Karadeniz'in Doğası Üzerine

Emine Temiz Yılmaz

Karadeniz bambaşka bir yer. Havası değişik, suyu serin, toprağı hep yaş. Yağmur durmaz çoğu zaman. Yağar, geçer, yine gelir. Bulut iner dağların üzerine. Sis dolanır yolların arasına. Böyle ağır ağır çöker doğa insanın içine.

Yeşil zaten her yerde. Ağaç çok, ot çok, çiçek çok. Dağlar sanki bir duvar gibi durur karşında. Bir bakarsın, orman kıpır kıpır. Bir bakarsın, sessizleşir. Hep bir hareket, hep bir sakinlik iç içedir.

Dere sesleri hiç eksik olmaz. Su akar gider, ama sesi kalır. Köprüden geçersin, altından su koşar. Kenarında oturursun, içi bir ferahlar insanın. Su soğuk, hava nemli, ama güzel bir rahatlık verir.

Köyler de hep bir yamaçtadır. Evler birbirine bakar gibi durur. Çatıdan duman çıkar. İnsanlar çay toplar, bahçeyle uğraşır. Çay bahçeleri sırayla dizilir tepelere. Her yaprak bir emek, her torba bir alın teri.

Deniz başka bir hikâye. Bazen çok sinirli. Dalgalar yüksek, rüzgâr sert. Bazen de çok sakin. Hafif hafif kıyıya dokunur. Denize bakınca insan dalar gider. Ufuk çizgisi de bazen kaybolur, bazen parlar.

Yaylalar ise bambaşka bir dünya. Yollar kıvrılır, uzar, bazen biter gibi olur. Ama manzara hiç bitmez. Yaylaya çıkınca hava bir anda değişir. Temiz, serin, ferah bir rüzgâr karşılar seni. Çiçekler renk renk, otlar yüksek. Hayvanlar yayılır, çan sesleri uzaktan gelir. İnsan bir durur, bir nefes alır. Sanki dünya orada daha yavaş döner.

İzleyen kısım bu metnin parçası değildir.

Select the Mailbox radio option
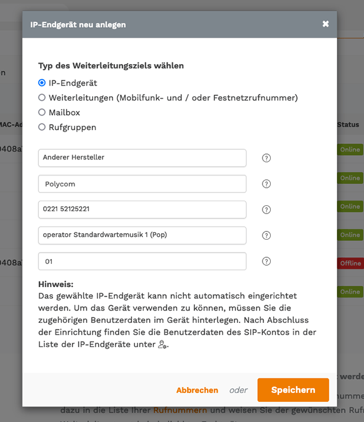Screen dimensions: 364x422 pos(42,112)
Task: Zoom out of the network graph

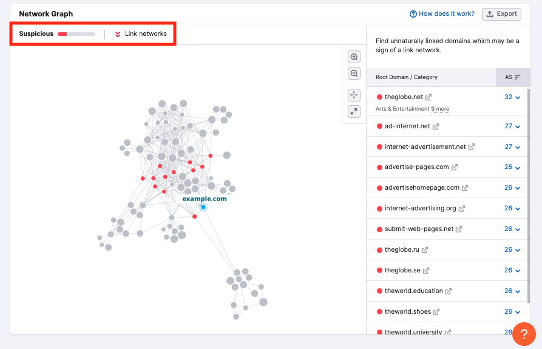Action: coord(354,74)
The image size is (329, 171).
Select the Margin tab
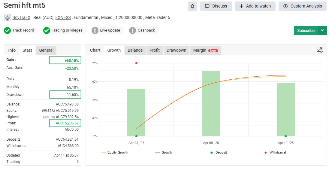pyautogui.click(x=205, y=50)
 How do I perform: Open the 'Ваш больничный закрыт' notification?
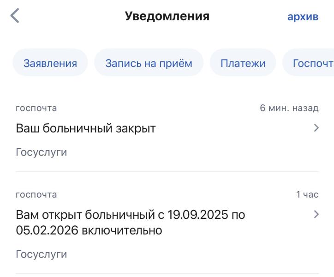coord(86,129)
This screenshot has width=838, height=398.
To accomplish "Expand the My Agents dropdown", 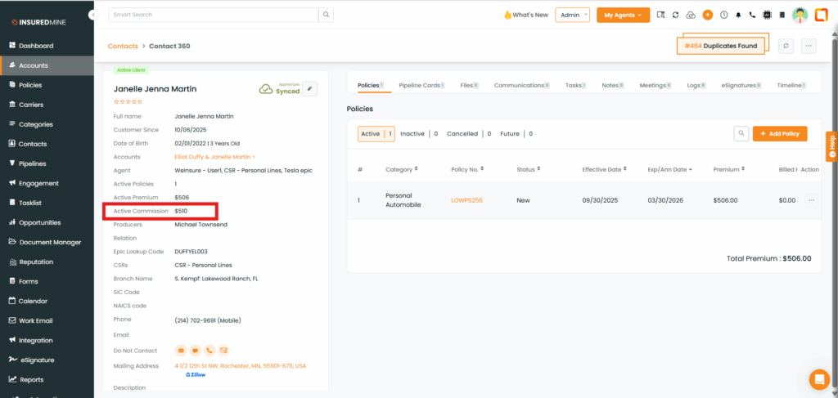I will tap(623, 15).
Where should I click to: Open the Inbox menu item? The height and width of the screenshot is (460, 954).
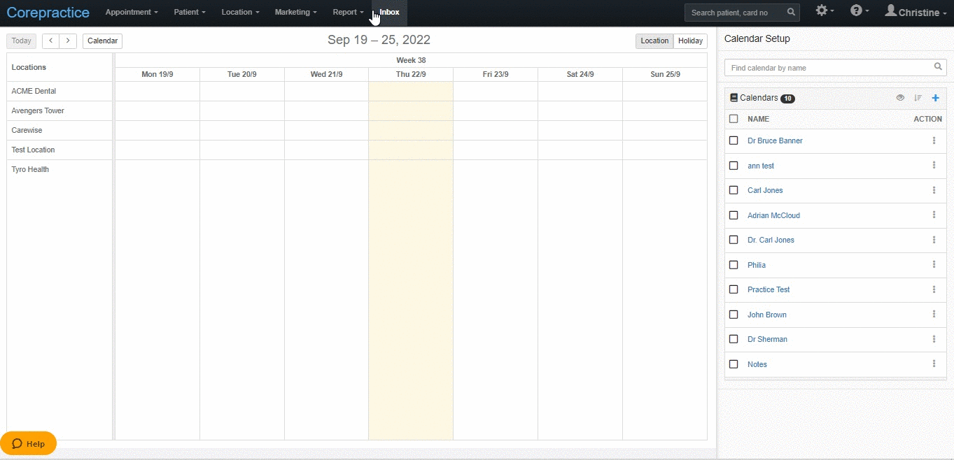(390, 13)
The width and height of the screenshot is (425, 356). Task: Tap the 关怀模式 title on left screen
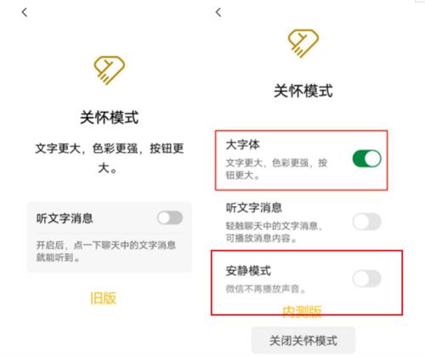click(110, 117)
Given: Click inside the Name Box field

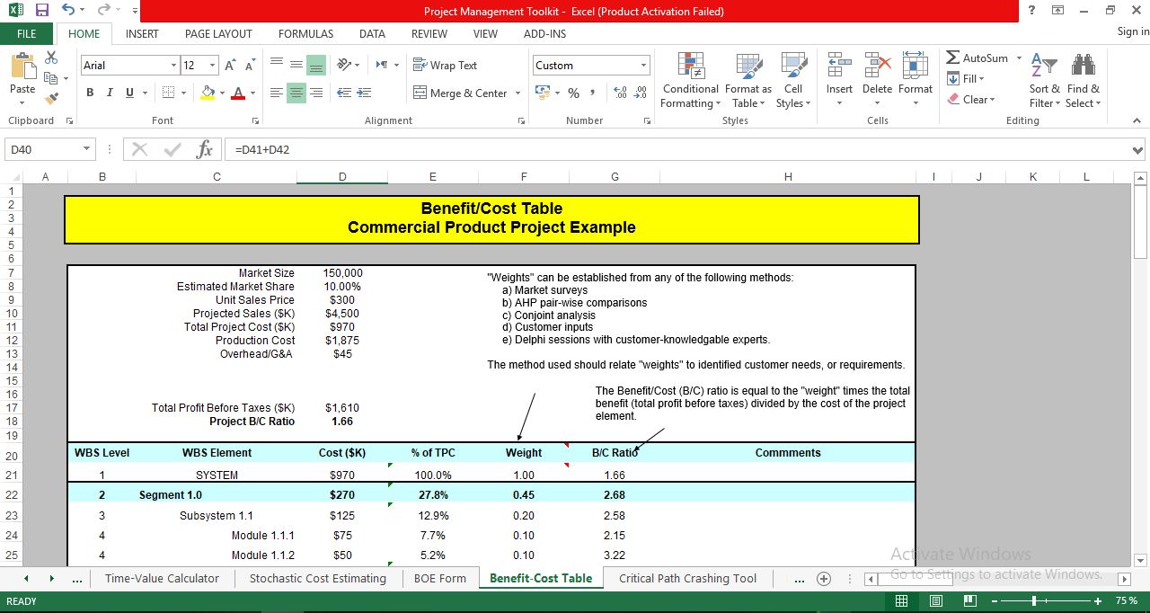Looking at the screenshot, I should (40, 148).
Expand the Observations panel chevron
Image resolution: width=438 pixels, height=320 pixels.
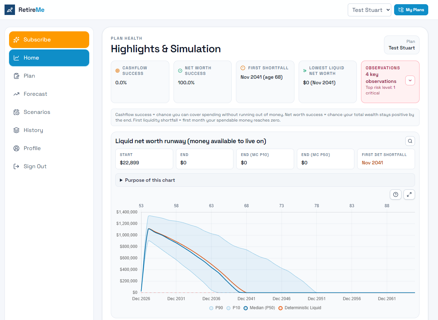(x=410, y=80)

Karadeniz’in doğası insanı içine çeken bir şeydir. Ne tam anlatılır ne de tam biter. Görünce şaşırtır, dönünce düşündürür. Uzakta kalınca özletir. Hep çağırır sanki. “Gel yine” der, “bir daha bak, bir daha hisset” der.

Karadeniz böyle bir yer işte. Basit, doğal, samimi. Hem hırçın hem yumuşak. Hem gürültülü hem sessiz. Kendi halinde ama çok güçlü. İnsanı yormaz, sadece kendine çeker.